Performance 2021 - Politecnico di Milano, ItalyNovember 8, 2021
Big data have opened new opportunities to collect, store, process and, most of all, monetize data. This has created tension with privacy, especially when it comes to information about individuals. Researchers proposed approaches for anonymization to publish personal information – i.e., generalizing or removing data of the most sensitive fields. Privacy-preserving data processing allows companies, researchers and practitioners to share datasets carrying significant value while preserving at the same time the privacy of users. Several techniques were proposed over the years, with the most important ones being k-anonymity and differential privacy. In this tutorial, we will present the basic concepts of privacy-preserving data processing, introducing the main motivations, challenges and opportunities around anonymization techniques. We will focus on k-anonymity (and its variants) as the classical approach to anonymize tabular data, and we will provide an overview of differential privacy as a flexible technique for running privacy-preserving queries.
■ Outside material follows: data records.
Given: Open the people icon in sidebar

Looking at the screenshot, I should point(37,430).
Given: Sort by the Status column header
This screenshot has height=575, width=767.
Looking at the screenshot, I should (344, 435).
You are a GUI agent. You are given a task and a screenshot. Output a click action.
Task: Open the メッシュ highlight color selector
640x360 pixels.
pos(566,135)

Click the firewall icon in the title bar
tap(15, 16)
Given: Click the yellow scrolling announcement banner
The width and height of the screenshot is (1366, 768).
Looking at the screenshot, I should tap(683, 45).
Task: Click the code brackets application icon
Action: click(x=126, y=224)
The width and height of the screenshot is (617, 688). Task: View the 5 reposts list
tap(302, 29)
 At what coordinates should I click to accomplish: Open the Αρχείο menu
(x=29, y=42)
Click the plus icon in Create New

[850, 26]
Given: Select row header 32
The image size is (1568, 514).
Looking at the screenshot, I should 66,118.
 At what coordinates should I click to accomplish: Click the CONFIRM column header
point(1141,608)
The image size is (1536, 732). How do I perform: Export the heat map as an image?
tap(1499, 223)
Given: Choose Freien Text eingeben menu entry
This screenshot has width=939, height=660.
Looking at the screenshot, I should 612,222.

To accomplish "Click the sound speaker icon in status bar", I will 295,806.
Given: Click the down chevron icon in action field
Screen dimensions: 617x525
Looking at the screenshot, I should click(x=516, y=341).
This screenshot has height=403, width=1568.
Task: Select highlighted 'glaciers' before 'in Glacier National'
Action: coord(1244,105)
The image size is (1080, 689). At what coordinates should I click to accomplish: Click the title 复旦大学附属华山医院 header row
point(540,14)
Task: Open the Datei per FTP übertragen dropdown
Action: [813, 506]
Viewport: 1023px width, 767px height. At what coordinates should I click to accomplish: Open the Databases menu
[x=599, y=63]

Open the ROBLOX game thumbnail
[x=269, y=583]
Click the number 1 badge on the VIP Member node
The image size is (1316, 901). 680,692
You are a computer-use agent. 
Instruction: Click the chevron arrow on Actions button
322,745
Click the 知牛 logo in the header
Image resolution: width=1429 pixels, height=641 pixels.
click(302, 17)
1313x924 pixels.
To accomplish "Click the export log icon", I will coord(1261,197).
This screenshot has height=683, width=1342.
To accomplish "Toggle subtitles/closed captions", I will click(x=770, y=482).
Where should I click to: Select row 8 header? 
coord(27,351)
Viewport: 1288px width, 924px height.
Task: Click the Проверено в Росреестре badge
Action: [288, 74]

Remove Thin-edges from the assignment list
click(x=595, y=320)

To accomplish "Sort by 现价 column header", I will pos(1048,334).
During the tutorial, the students will put their hands on a real case-study and use Python code and state-of-the-art libraries to learn how to anonymize a dataset before publishing or querying it.
Martino Trevisan – PIMCity member. He received his PhD in 2019 from Politecnico di Torino, Italy. He is currently an Assistant Professor at the Department of Electronics and Telecommunications in the same university.
Luca Vassio – PIMCity member. He is an Assistant Professor at Politecnico di Torino and member of SmartData@Polito research center for Big Data technologies.